==== DATA FOR ANALYSIS ====
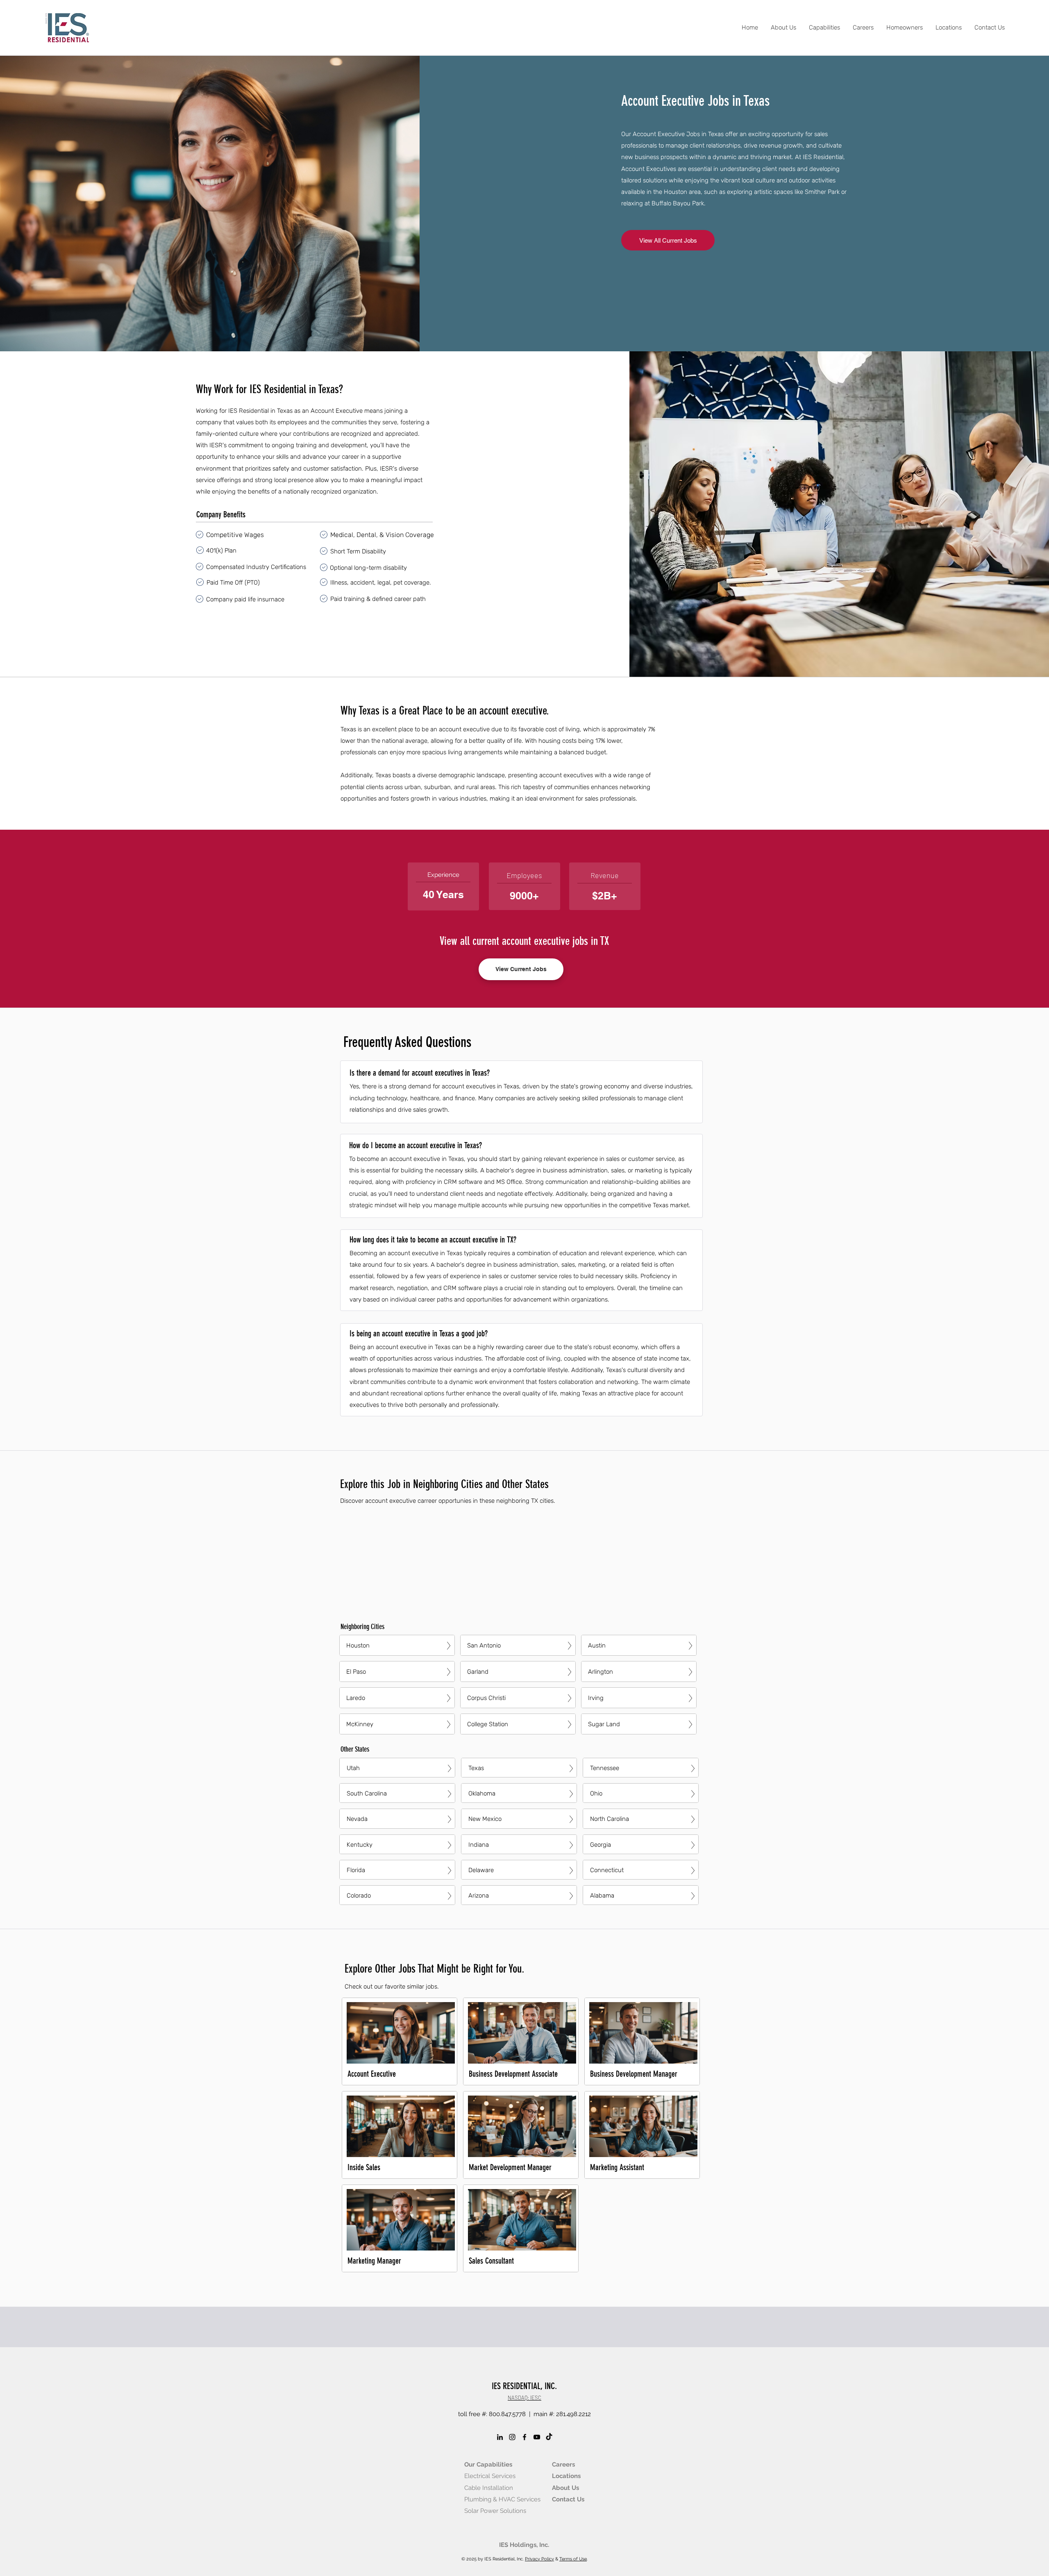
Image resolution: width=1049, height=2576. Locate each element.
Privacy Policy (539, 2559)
====
==== DATA FOR ANALYSIS ====
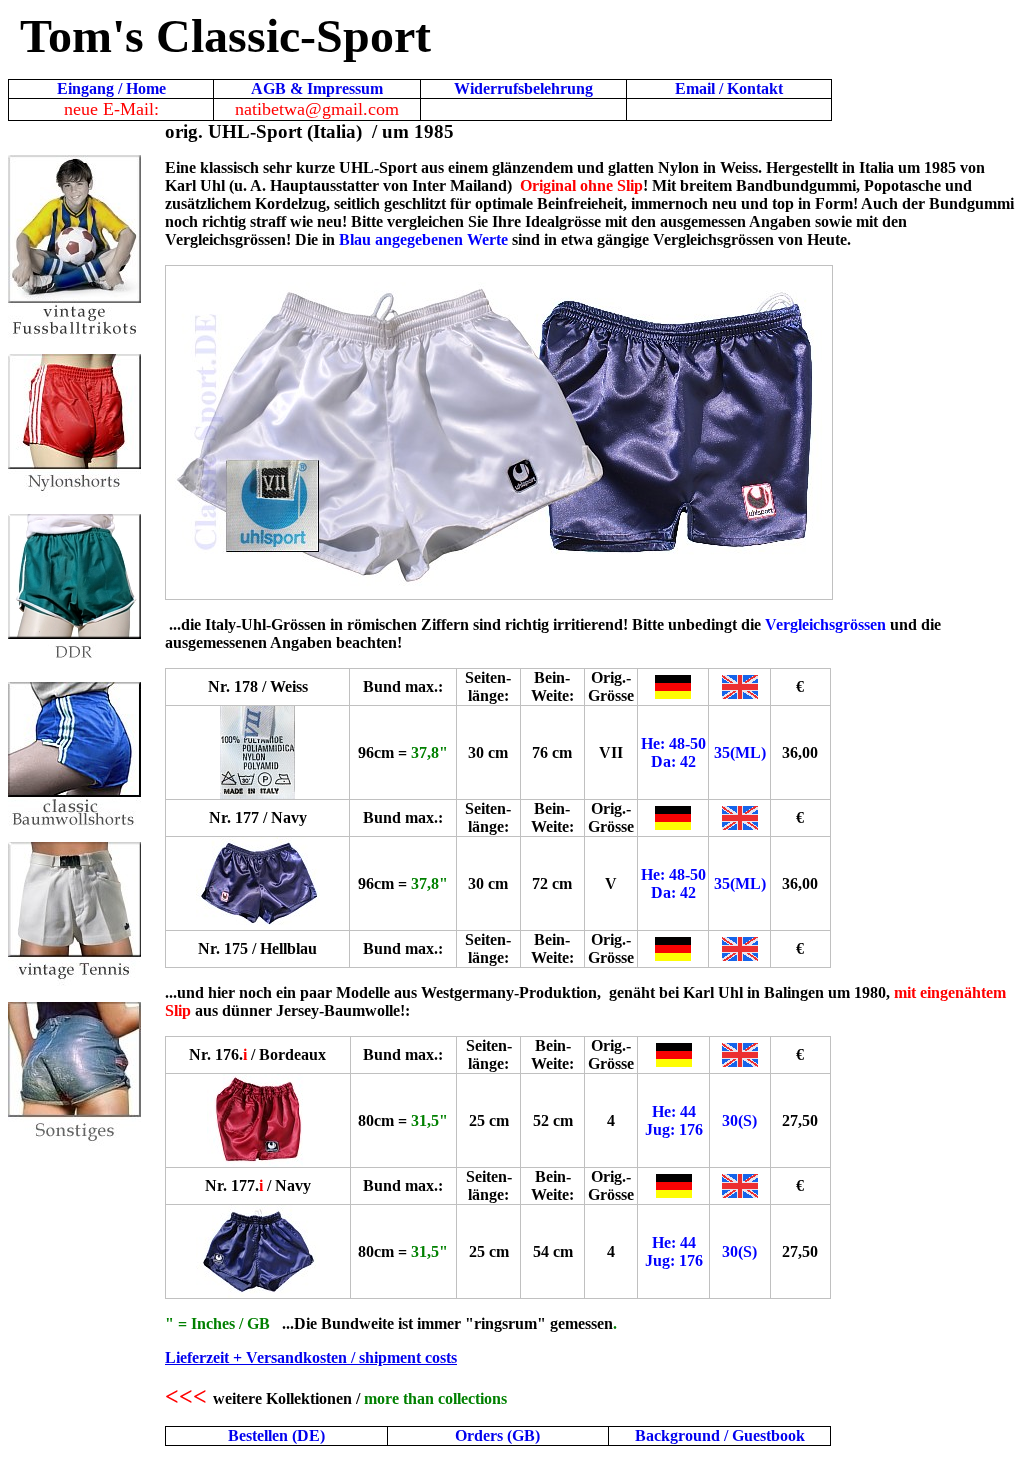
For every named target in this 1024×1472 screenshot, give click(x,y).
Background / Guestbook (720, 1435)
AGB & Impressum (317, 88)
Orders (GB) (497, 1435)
====
==== DATA FOR ANALYSIS ====
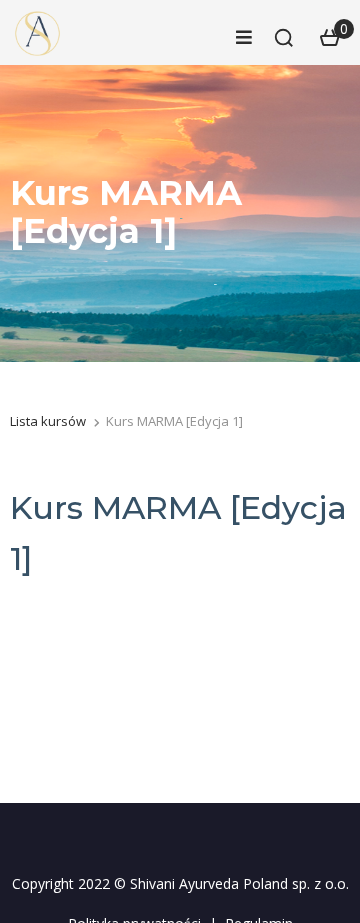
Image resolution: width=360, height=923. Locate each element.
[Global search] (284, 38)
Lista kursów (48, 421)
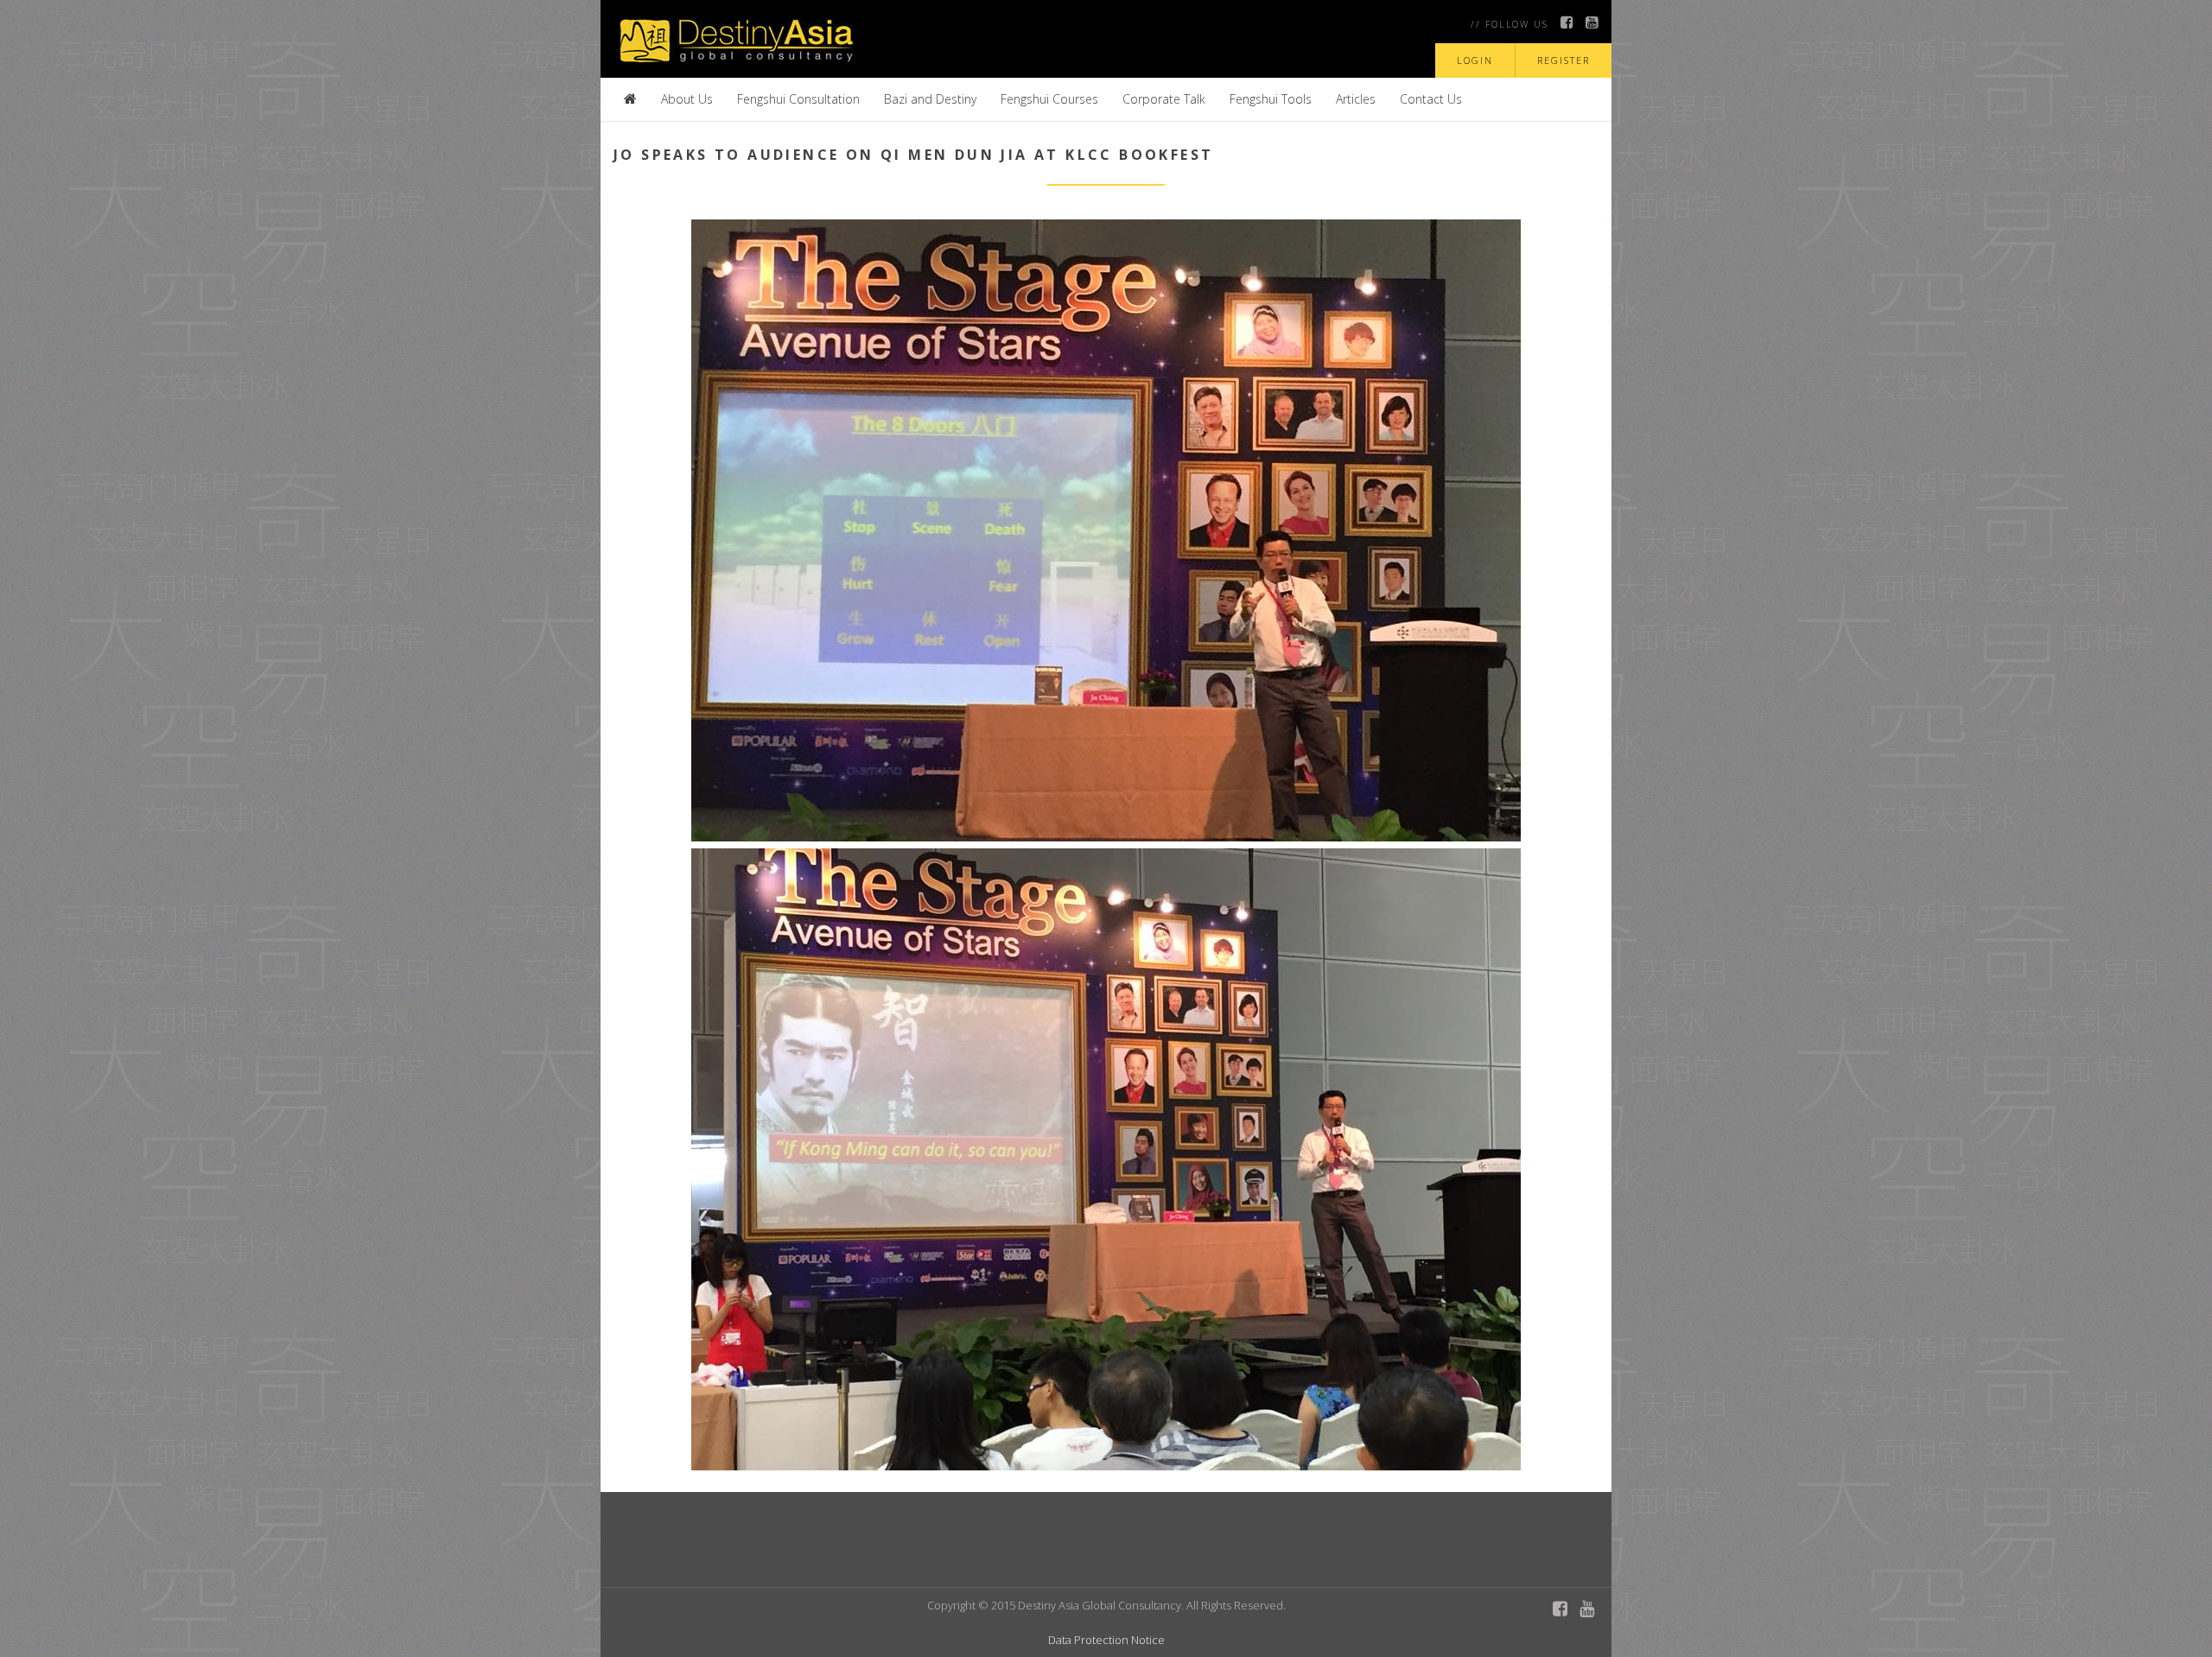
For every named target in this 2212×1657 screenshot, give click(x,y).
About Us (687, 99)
====
> _EXERCISE OBJECTIVE_: Out of the data above, set down the lines from the one with "For every named target in this 2212×1657" to the one with "About Us (687, 99)", both included, exactly as written and with no additions.

> _EXERCISE OUTPUT_:
For every named target in this 2212×1657 screenshot, give click(x,y).
About Us (687, 99)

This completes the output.